Dataset excerpts
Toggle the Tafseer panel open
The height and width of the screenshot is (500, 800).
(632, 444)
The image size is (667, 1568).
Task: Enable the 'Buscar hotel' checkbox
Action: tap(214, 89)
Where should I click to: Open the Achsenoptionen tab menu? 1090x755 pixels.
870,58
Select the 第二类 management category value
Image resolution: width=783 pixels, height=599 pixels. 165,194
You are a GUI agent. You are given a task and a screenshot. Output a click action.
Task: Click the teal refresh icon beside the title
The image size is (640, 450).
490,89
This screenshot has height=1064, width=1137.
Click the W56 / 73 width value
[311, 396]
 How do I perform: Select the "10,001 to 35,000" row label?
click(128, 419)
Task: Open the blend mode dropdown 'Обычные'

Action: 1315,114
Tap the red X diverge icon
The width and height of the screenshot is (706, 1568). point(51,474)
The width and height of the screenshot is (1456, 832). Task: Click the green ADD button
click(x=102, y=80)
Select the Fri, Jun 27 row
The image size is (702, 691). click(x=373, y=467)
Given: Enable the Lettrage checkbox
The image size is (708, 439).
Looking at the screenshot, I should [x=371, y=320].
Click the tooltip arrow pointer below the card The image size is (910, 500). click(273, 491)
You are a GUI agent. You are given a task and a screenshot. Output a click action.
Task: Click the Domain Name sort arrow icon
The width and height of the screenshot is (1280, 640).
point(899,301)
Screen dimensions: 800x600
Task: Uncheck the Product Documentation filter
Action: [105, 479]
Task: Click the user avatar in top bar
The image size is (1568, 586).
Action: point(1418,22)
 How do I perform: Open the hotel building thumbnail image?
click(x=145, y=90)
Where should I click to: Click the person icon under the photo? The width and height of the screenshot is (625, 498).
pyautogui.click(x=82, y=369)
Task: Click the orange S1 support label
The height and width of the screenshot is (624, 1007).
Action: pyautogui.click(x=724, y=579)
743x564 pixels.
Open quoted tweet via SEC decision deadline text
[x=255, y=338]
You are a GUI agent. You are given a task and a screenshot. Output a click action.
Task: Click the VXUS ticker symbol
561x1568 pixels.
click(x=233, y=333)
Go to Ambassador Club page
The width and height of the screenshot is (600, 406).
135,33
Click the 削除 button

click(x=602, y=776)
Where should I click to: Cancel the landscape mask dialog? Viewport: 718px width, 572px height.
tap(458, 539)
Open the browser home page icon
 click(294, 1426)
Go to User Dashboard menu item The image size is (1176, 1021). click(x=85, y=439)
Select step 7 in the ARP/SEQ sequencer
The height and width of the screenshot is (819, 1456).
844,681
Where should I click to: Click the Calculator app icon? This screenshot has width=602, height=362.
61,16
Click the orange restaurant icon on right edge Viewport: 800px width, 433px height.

Description of the task
Include in the answer nothing but an exact repetition of the lines from the one with "The height and width of the screenshot is (819, 1456)." through the end of the material.

Task solution
The height and width of the screenshot is (819, 1456).
844,681
Where should I click to: Click the Calculator app icon? This screenshot has width=602, height=362.
61,16
Click the orange restaurant icon on right edge Viewport: 800px width, 433px height.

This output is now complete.